----- Brano di lettura -----

Il 9 maggio del 1978 viene ritrovato a Roma il cadavere dello statista. Un omicidio che segna il momento più tragico degli anni di piombo e la chiusura di un rapimento iniziato 55 giorni prima. Con un massacro
La breve via Michelangelo Caetani, stretta nel dedalo di strade romane tra via delle Botteghe Oscure e la zona di Piazza del Gesù, deve il nome alla famiglia del bel Palazzo Caetani, che vi si affaccia ed è legato non solo alla storia del Vaticano ma pure a quella della capitale anche per l’opera culturale dell’americana Marguerite Chapin (sposata con l’aristocratico Roffredo Caetani). Giornalista, collezionista d’arte e mecenate, per diritto matrimoniale principessa di Bassiano, duchessa di Sermoneta, abitò nel palazzo dal dopoguerra alla morte, nel 1963, a 83 anni. Dal pomeriggio del 9 maggio 1978 via e palazzo s’intrecciano con la storia d’Italia per un solo tragico motivo: il parcheggio della Renault 4 rossa targata Roma N56786. Nel bagagliaio, un corpo raggomitolato avvolto in una coperta di lana. Il poeta Mario Luzi gli dedicherà questi versi: “Acciambellato in quella sconcia stiva/ crivellato da quei colpi/ è lui, il capo di cinque governi,/ punto fisso o stratega di almeno dieci altri,/ la mente fina, il maestro/ sottile/ di metodica pazienza”. Lui è Aldo Moro, ucciso all’alba a colpi di mitraglietta dalle Brigate Rosse. Avrà funerali privati, suggellati da un comunicato della vedova e dei figli: “La famiglia si chiude nel silenzio e chiede silenzio. Sulla vita e sulla morte di Aldo Moro giudicherà la Storia”.

----- Dati grezzi -----

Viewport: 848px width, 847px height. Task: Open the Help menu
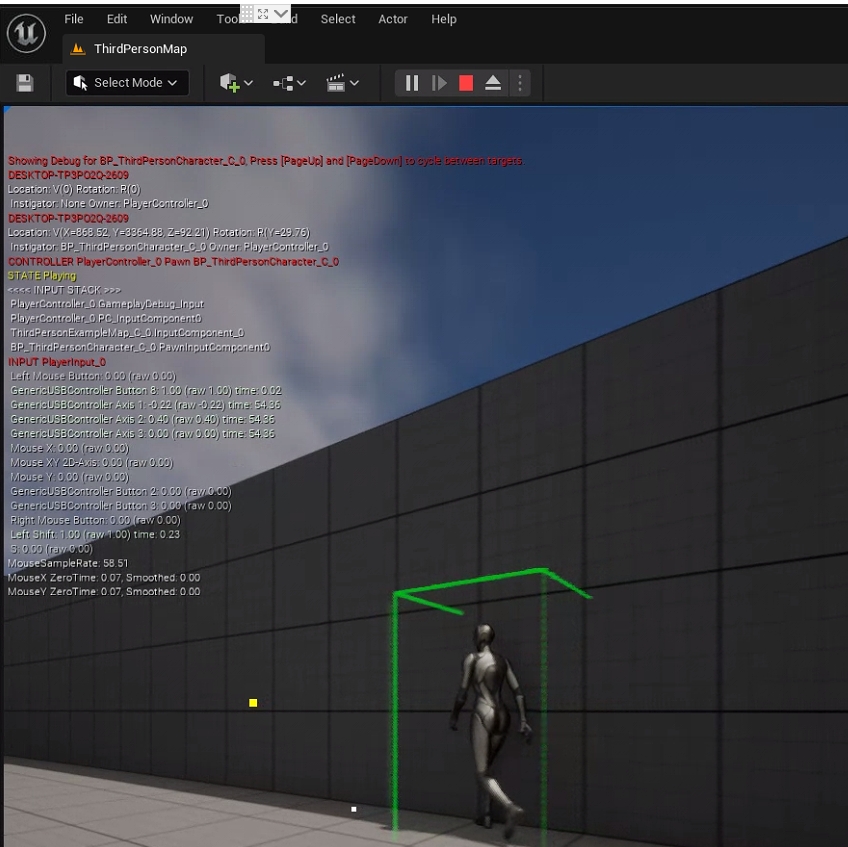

-----
----- Dati grezzi -----

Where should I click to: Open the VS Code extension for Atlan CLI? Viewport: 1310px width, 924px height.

-----
----- Dati grezzi -----

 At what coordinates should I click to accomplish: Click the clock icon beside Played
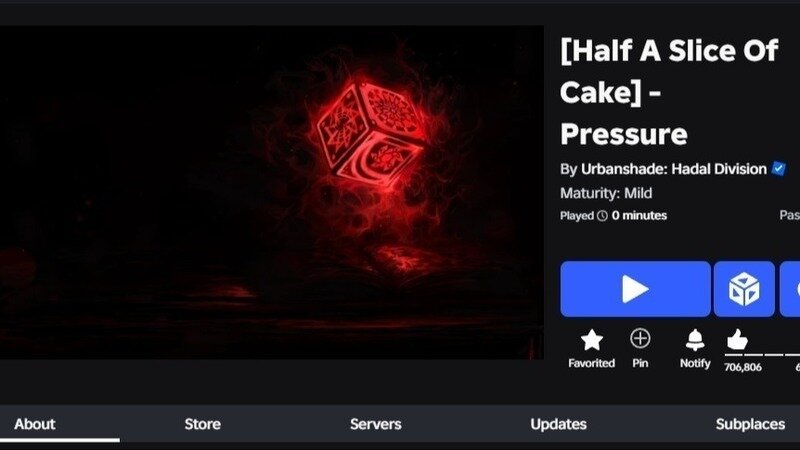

-----

• **Esercizi da svolgere**
a - Secondo il brano su Aldo Moro, in quale automobile venne trovato il suo corpo in via Michelangelo Caetani?
b - Scrivi il seguito del brano su Aldo Moro, riprendendo dopo l'ultima frase riportata.

• **Risultati degli esercizi**
a - In una Renault 4 rossa targata Roma N56786.

b -
OPERAZIONE FRITZ
Quarant’anni sono pochi per invocare il giudizio della Storia sullo statista assassinato, le generazioni che hanno vissuto (e ricordano perfettamente) i giorni fra il 16 marzo e il 9 maggio 1978 sono ancora giovani, tutto lo spazio della narrazione è ancora occupato dalla cronaca, alimentata da inchieste, testimonianze, rievocazioni e “rivelazioni” soprattutto in occasione degli anniversari. In base a una giusta ma spietata legge del giornalismo, la scena è sempre dominata dai cosiddetti protagonisti: parlano quasi soltanto gli uccisori che, in quella primavera, avevano un delirio e lo chiamavano sogno, cambiare la storia d’Italia con una tale dimostrazione di forza militare da far presupporre un retroterra di grande adesione politica.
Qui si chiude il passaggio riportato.